The following testcase ICEs, because we call tree_function_versioning from
old_decl which has target attributes not supporting V4DImode and so
DECL_MODE of DECL_ARGUMENTS is BLKmode, while new_decl supports those.
tree_function_versioning initially copies DECL_RESULT and DECL_ARGUMENTS
from old_decl to new_decl, then calls initialize_cfun to create cfun
and only when the cfun is created it can later actually remap_decl
DECL_RESULT and DECL_ARGUMENTS etc.
The problem is that initialize_cfun -> push_struct_function ->
allocate_struct_function calls relayout_decl on DECL_RESULT and
DECL_ARGUMENTS, which clobbers DECL_MODE of old_decl and we then ICE
because
of it.
In particular, allocate_struct_function does:
  if (!abstract_p)
{
  /* Now that we have activated any function-specific attributes
 that might affect layout, particularly vector modes, relayout
 each of the parameters and the result.  */
  relayout_decl (result);
  for (tree parm = DECL_ARGUMENTS (fndecl); parm;
   parm = DECL_CHAIN (parm))
relayout_decl (parm);

  /* Similarly relayout the function decl.  */
  targetm.target_option.relayout_function (fndecl);
}

  if (!abstract_p && aggregate_value_p (result, fndecl))
{
 #ifdef PCC_STATIC_STRUCT_RETURN
  cfun->returns_pcc_struct = 1;
 #endif
  cfun->returns_struct = 1;
}
Now, in the case of tree_function_versioning, I believe all that we need
from these is possibly the
targetm.target_option.relayout_function (fndecl);
call (arm only), we will remap DECL_RESULT and DECL_ARGUMENTS later on
and copy_decl_for_dup_finish in that case will handle all we need:
  /* For vector typed decls make sure to update DECL_MODE according
 to the new function context.  */
  if (VECTOR_TYPE_P (TREE_TYPE (copy)))
SET_DECL_MODE (copy, TYPE_MODE (TREE_TYPE (copy)));
We don't need the cfun->returns_*struct either, because we override it
in initialize_cfun a few lines later:
  /* Copy items we preserve during cloning.  */
...
  cfun->returns_struct = src_cfun->returns_struct;
  cfun->returns_pcc_struct = src_cfun->returns_pcc_struct;

So, to avoid the clobbering of DECL_RESULT/DECL_ARGUMENTS of old_decl,
the following patch arranges allocate_struct_function to be called with
abstract_p true and calls targetm.target_option.relayout_function (fndecl);
by hand.

The removal of DECL_RESULT/DECL_ARGUMENTS copying at the start of
initialize_cfun is removed because the only caller -
tree_function_versioning, does that unconditionally before.

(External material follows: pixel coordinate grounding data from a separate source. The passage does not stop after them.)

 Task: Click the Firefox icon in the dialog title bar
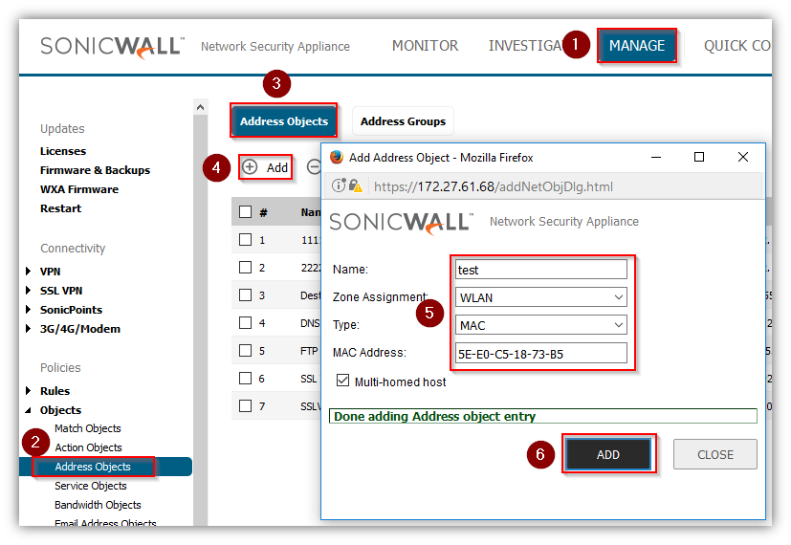[337, 157]
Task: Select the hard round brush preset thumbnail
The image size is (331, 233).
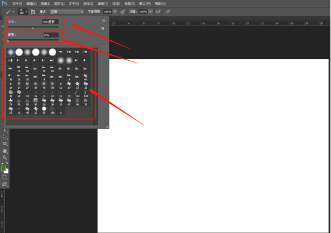Action: 19,52
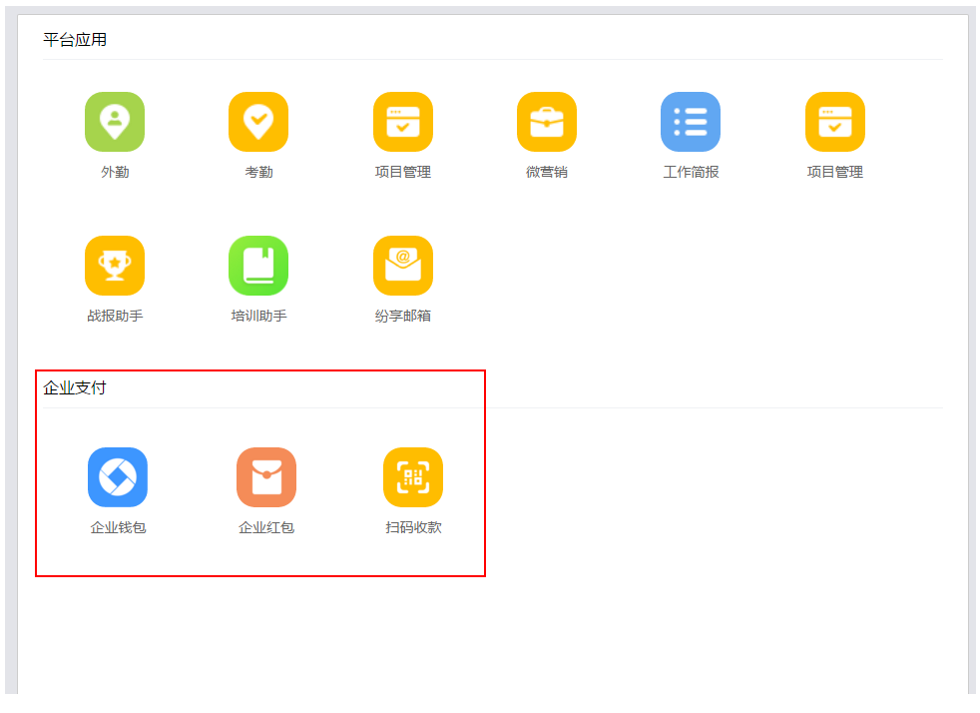This screenshot has width=980, height=713.
Task: Click 项目管理 icon right of 工作简报
Action: coord(835,122)
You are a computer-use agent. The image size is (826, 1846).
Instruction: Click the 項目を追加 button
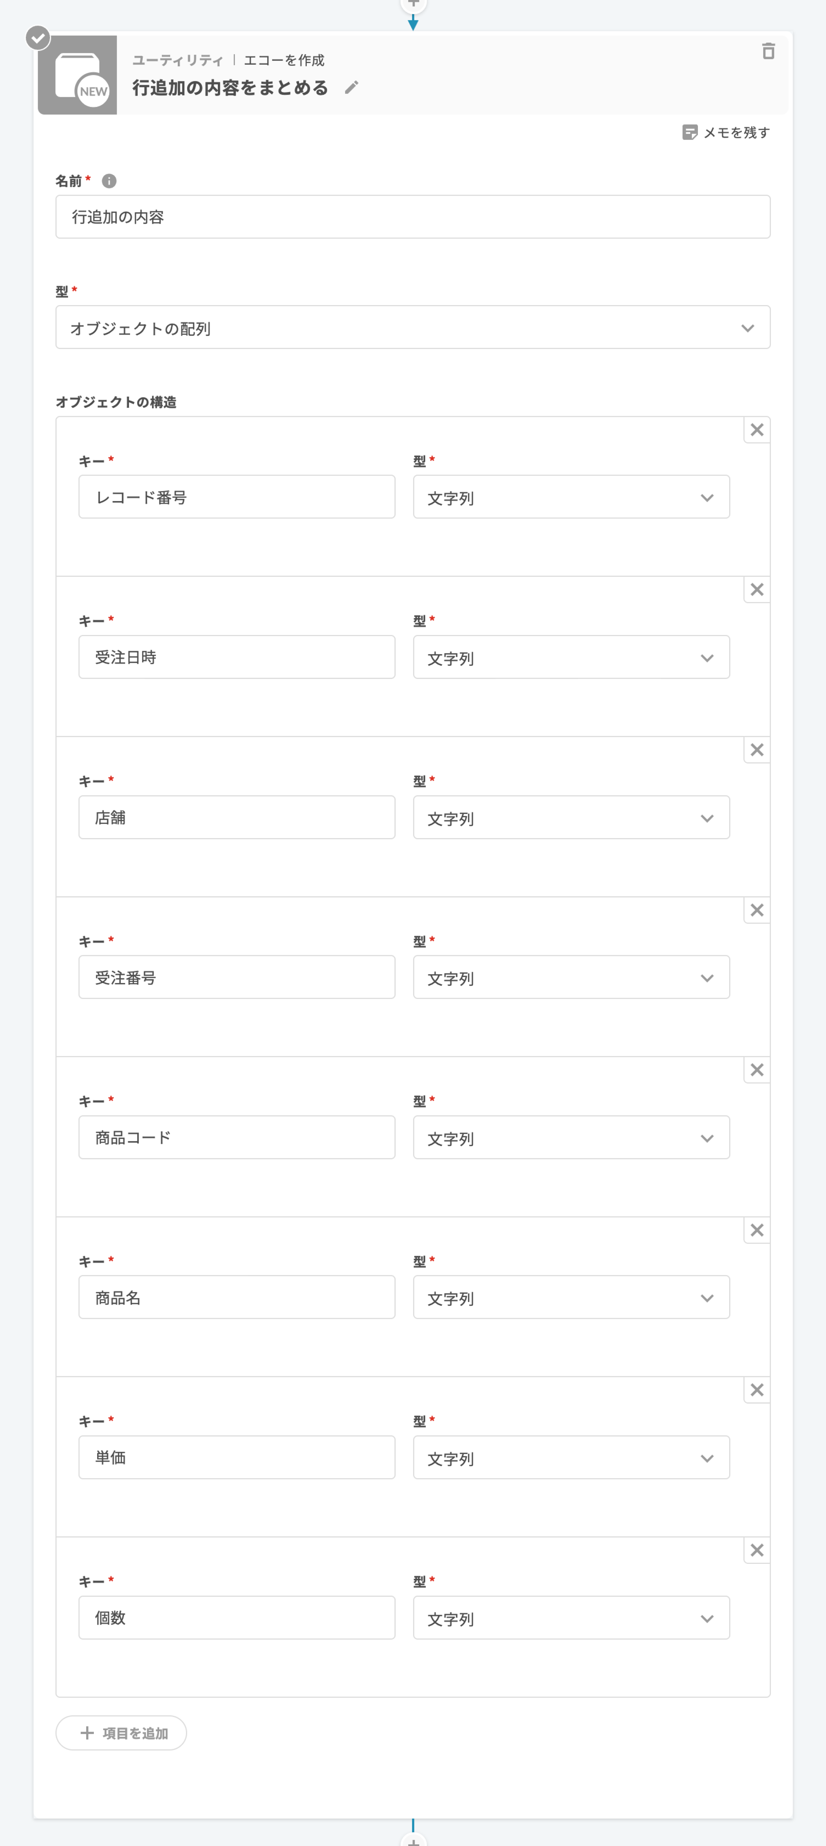(122, 1733)
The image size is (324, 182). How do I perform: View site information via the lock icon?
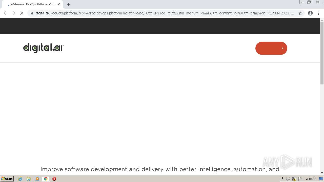point(32,13)
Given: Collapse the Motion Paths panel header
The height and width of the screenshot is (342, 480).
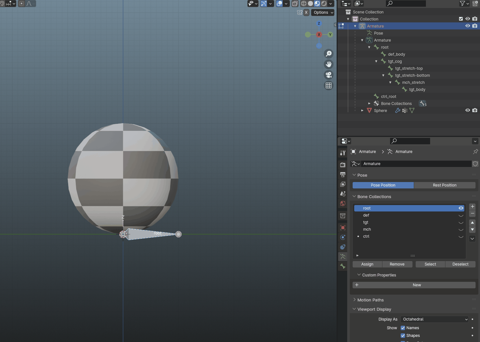Looking at the screenshot, I should pos(371,300).
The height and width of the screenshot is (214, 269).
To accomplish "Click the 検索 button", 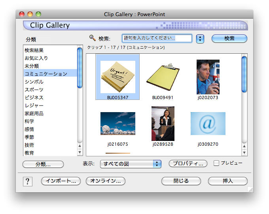I will click(x=229, y=39).
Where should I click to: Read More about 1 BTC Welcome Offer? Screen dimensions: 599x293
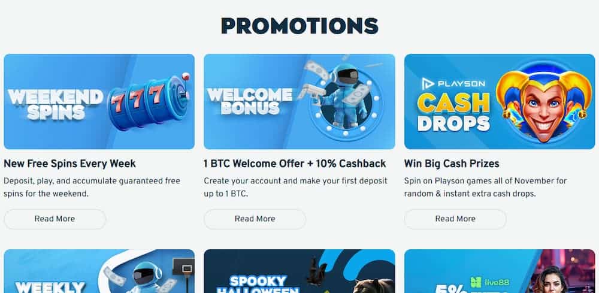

2023-03-17  Jakub Jelinek  

PR target/105554
* function.h (push_struct_function): Add ABSTRACT_P argument
defaulted
to false.
* function.c (push_struct_function): Add ABSTRACT_P argument, pass
it
to allocate_struct_function instead of false.
* tree-inline.c (initialize_cfun): Don't copy DECL_ARGUMENTS
nor DECL_RESULT here.  Pass true as ABSTRACT_P to
push_struct_function.  Call targetm.target_option.relayout_function
after it.
(tree_function_versioning): Formatting fix.

* gcc.target/i386/pr105554.c: New test.

(cherry picked from commit 24c06560a7fa39049911eeb8777325d112e0deb9)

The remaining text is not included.